CONSIGNES:
1. D'après le texte sur l'excès de procédures, quelle était bien souvent la demande première des parents reçus ?
2. Poursuivez le texte sur l'excès de procédures à partir de sa dernière phrase.

EXTRAIT FOURNI:

Une procédurisation pléthorique
On a pris conscience aujourd’hui qu’un excès de procédures,
de préconisations et de réglementations (aviation, industrie, administration)
pouvait conduire à des contre-performances de production, à des impossibilités
de décision voire encore pire à des accidents industriels et humains. Sans
atteindre les sommets des milliers de procédures qu’on trouve dans l’industrie,
le secteur médico-social s’imprègne progressivement de cette nécessité (autant
idéologique que fonctionnelle) pour mettre en place des procédures plus ou
moins encadrées et précises pour les moindres des interventions des
professionnels du secteur.
Les choses se dénaturent parfois dès lors qu’il s’agit de
formaliser les procédures d’accueil. A vouloir faire de la qualité totale, de balayer
et de formaliser toutes les éventualités, on s’égare parfois dans des voies
sans issues.
Pendant de nombreuses années, il m’est arrivé de recevoir
des parents souhaitant « orienter » leur enfant sourd vers l’Institut
spécialisé pour enfants sourds, et parfois aussi avec une entrée en internat.
Je crois avoir toujours eu le souci de bien les accueillir, d’être à leur
écoute et d’évaluer avec eux la pertinence des services qu’ils pouvaient
attendre de l’institution. Bien souvent, leur demande première était celle de
la scolarisation, en particulier avec l’utilisation de la langue des signes, et
à laquelle il fallait parfois ajouter une demande de poursuivre le
développement de la langue orale (demande d’orthophonie). Et puis, petit à
petit, lors de cette première rencontre, il fallut mettre en place des
procédures : présenter le livret d’accueil, le contrat de séjour, les
différentes visites nécessaires à l’entrée dans l’établissement, le second
rendez-vous où ils allaient rencontrer le médecin, le psychologue et peut-être
même l’orthophoniste. Tout cela, parce que la réflexion sur les procédures
incluait ces visites / consultations (« on est un établissement
MEDICO-social quand même ! »).

DONNÉES FOURNIES:
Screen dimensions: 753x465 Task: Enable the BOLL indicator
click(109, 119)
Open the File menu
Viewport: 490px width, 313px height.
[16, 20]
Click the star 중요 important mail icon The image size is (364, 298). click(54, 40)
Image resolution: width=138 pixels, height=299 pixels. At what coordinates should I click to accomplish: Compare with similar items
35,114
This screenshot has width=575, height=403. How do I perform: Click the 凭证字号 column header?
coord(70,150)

==

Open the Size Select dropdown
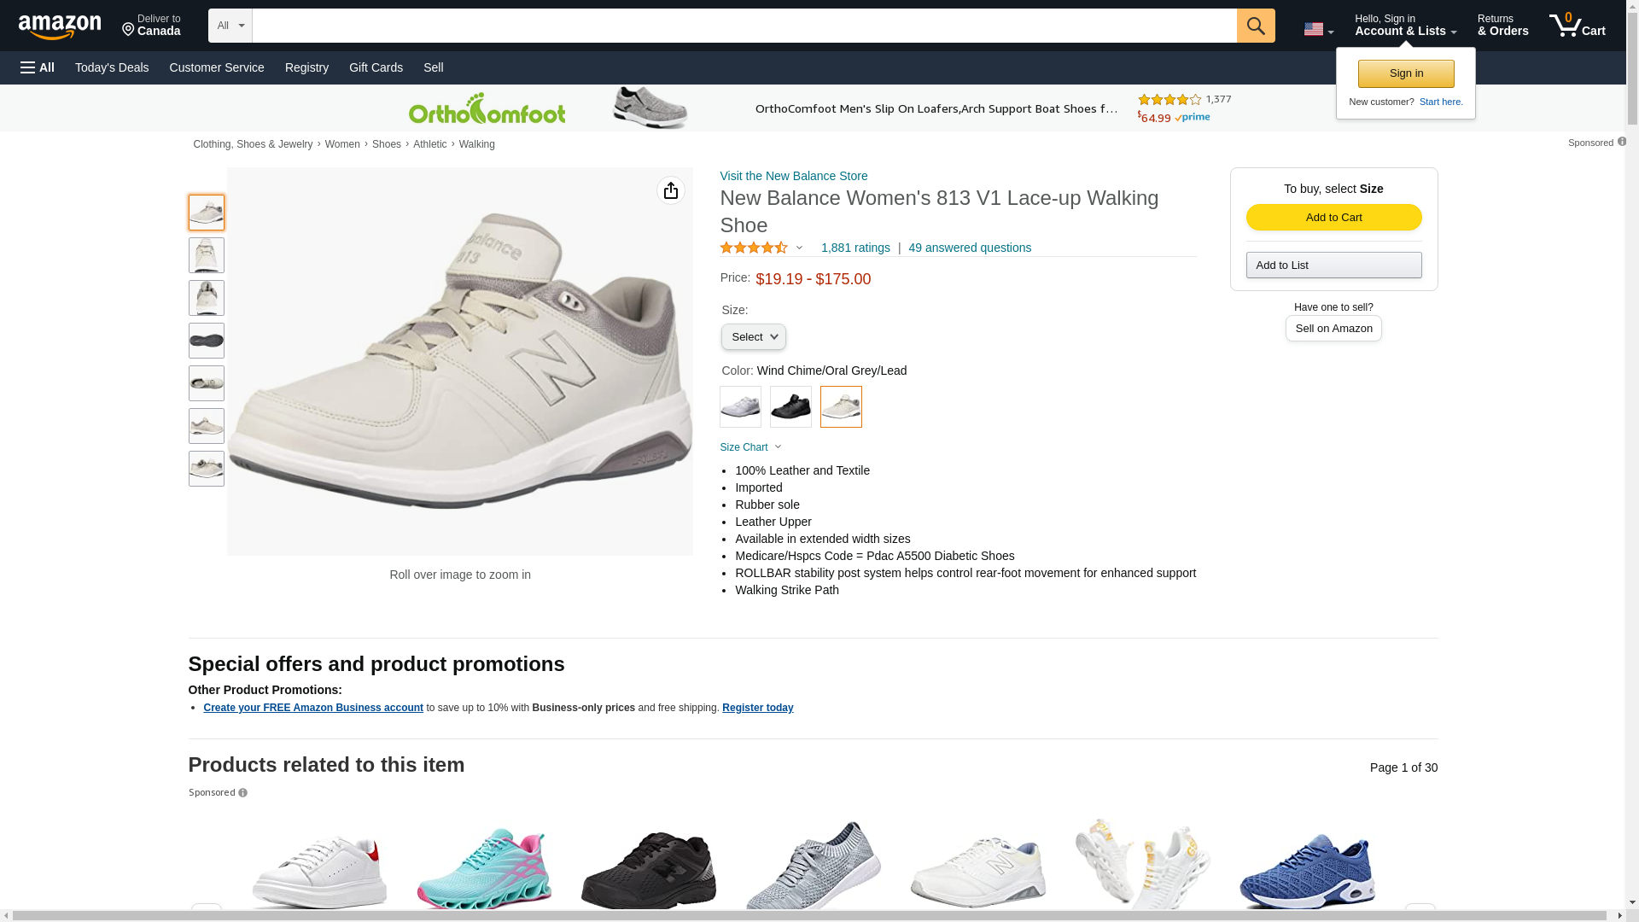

VOS RÉPONSES:
1. La scolarisation, en particulier avec l'utilisation de la langue des signes.

2.
L’utilisation de tous ces outils, la mise en œuvre des
procédures témoignant d’une démarche qualité, la peur de ne pas appréhender
tous les risques, la conformation aux exigences institutionnelles de l’entrée
médicale et médico-sociale plutôt que la préoccupation de répondre à leur
demande concrète, la conformité à la procédurisation des actions dans les
politiques publiques, tout cela écrase en réalité la demande des parents pour
la soumettre aux conditions de l’organisation médico-sociale institutionnelle.
Ils viennent là pour voir comment on peut aider leur enfant à améliorer sa
participation sociale dans son développement scolaire, ils ressortent en
considérant leur enfant comme l’objet des procédures de l’établissement, comme
un usager de l’établissement médico-social plutôt que leur enfant, avec toutes
les images et représentations attachées à ce statut (cette ontologie) de
l’usager handicapé. Personnellement, j’estime que j’ai mis en œuvre bien
souvent un meilleur accueil sans toutes ces procédures qu’encombré par la
nécessité de me conformer à cette procédurisation dans son déroulement immuable
et complet.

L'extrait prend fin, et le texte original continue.